BECAS
BAIOCCHI MarÍa Lis
congresos y reuniones científicas
Título:
The Patriarchal State and its Limits: On Domestic Workers' Experiences with Equal Labor Rights in Buenos Aires, Argentina
Autor/es:
BAIOCCHI, MARÍA LIS
Lugar:
San José
Reunión:
Congreso; 117th American Anthropological Association Annual Meeting: Change in the Anthropological Imagination; 2018
Institución organizadora:
American Anthropological Association
Resumen:
In 2013, the Argentine state promulgated Law 26844, a landmark legislation that ended more than half a century of de jure discrimination against domestic workers and of de facto discrimination against women, given that 98.5% of domestic workers in Argentina are women (Gorbán 2012).
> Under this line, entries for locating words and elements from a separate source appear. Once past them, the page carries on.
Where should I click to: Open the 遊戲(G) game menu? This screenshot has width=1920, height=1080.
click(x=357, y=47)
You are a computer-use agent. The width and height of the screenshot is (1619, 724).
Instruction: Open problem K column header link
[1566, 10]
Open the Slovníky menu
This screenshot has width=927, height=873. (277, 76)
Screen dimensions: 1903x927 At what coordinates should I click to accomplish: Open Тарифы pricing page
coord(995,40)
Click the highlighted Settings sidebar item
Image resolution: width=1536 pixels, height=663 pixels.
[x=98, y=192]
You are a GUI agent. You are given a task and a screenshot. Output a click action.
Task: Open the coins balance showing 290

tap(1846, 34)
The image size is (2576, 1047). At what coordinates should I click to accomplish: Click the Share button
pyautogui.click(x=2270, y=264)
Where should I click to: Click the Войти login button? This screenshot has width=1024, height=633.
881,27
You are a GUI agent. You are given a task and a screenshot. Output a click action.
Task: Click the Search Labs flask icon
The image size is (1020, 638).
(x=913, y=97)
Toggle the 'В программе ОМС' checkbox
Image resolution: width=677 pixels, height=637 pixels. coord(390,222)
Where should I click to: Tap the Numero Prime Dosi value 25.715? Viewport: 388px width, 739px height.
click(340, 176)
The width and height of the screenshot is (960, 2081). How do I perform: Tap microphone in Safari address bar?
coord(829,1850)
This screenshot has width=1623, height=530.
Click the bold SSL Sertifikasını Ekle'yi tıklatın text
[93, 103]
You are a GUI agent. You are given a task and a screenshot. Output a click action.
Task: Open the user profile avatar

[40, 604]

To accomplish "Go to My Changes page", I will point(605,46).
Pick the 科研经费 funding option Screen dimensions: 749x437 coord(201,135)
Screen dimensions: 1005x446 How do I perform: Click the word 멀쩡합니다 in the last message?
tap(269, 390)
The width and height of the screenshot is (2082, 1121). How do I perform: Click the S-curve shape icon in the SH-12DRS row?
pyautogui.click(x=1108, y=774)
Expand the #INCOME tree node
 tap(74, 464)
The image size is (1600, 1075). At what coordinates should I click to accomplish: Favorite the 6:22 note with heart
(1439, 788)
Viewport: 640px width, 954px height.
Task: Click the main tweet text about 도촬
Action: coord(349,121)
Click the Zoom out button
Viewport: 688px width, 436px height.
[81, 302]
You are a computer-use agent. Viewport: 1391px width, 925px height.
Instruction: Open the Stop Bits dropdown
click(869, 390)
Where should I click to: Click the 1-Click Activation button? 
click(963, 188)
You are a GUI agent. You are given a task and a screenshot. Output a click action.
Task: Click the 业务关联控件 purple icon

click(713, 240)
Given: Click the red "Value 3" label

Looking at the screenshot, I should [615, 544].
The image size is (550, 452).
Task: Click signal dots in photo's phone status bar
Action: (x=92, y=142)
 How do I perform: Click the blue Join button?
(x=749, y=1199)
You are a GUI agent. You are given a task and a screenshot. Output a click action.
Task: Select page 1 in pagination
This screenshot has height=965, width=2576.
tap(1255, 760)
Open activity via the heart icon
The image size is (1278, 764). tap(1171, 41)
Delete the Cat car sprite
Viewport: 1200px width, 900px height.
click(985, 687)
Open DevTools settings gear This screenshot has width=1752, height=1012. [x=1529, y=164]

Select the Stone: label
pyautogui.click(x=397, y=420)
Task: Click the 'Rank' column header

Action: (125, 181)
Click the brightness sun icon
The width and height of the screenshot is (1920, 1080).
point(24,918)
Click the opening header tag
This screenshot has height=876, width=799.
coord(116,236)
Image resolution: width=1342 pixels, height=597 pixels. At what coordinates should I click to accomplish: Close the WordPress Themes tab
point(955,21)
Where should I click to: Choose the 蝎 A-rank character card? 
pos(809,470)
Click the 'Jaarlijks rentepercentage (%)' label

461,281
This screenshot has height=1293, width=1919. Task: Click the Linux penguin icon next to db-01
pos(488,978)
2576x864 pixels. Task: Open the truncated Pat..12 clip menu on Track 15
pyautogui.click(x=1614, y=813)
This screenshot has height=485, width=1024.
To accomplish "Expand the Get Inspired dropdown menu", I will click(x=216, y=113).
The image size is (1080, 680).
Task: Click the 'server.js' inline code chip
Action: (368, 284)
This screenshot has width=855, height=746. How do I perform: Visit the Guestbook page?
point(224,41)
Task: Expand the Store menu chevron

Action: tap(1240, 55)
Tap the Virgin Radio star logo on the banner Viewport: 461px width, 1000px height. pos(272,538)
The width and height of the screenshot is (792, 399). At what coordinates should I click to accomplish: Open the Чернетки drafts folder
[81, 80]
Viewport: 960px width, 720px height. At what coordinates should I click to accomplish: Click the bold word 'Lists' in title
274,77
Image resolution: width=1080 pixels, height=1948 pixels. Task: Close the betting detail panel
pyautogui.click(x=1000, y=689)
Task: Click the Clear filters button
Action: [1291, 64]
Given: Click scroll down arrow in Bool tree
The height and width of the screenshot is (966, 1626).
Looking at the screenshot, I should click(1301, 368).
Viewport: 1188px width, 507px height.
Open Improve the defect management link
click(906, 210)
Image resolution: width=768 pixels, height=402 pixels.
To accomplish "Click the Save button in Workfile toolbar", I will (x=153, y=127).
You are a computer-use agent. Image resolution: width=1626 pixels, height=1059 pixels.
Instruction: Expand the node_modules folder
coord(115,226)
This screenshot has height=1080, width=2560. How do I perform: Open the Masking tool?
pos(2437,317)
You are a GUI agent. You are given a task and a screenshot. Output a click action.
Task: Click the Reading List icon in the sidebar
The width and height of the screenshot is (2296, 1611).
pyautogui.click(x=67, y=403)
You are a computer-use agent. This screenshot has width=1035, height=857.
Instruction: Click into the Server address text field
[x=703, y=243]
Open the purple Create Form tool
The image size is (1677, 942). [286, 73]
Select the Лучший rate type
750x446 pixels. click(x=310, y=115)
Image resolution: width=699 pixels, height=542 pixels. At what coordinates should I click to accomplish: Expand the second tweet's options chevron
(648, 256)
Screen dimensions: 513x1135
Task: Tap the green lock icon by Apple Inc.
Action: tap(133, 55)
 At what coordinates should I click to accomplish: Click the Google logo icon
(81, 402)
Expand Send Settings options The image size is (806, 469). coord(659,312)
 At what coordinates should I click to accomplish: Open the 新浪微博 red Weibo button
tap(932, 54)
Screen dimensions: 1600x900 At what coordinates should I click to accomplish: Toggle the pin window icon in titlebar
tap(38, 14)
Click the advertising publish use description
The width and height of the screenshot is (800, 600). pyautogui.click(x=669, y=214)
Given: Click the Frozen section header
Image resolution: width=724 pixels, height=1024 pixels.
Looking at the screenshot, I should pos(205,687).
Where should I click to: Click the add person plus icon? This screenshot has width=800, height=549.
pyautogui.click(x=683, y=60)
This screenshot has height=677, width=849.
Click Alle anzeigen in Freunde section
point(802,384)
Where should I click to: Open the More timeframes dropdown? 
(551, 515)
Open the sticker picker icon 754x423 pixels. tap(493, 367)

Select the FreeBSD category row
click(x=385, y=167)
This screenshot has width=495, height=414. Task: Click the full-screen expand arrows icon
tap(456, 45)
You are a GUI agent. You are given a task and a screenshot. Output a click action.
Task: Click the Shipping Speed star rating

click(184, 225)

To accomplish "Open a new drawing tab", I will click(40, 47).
In this way, Argentina advanced toward undoing the infamous legacy of second-class citizenship status women have held throughout Argentina´s history (Giordano 2013). This paper examines ethnographically how the legal reconfiguration of domestic workers from "servants" with almost no labor rights to "workers" with full labor rights translates into the daily lives of domestic workers in Buenos Aires. I draw from the experiences of care-takers, cooks, and cleaners who were acutely familiar with the new legislative framework--from formal education on Law 26844 and from personal experience having worked under formal employment contracts as stipulated by Law 26844. I suggest that despite the egalitarian aspirations of a legislation that, in the words of former President of Argentina Cristina Fernandez de Kirchner, is "equalizing of rights," significant contradictions remain in the state´s attempt to remedy the foundational gendered exclusions the state generated--through the historical division between the public, androcentric sphere of politics and work and the private, feminine, a-political sphere of family. Domestic workers´ experiences with the Argentine state´s attempt to render the private sphere a sphere of work make manifest the ways in which the modern, capitalist state remains a heteropatriarchal institution (MacKinnon 1989; Pateman 1988) limited in its capacity to fully recognize women as political subjects.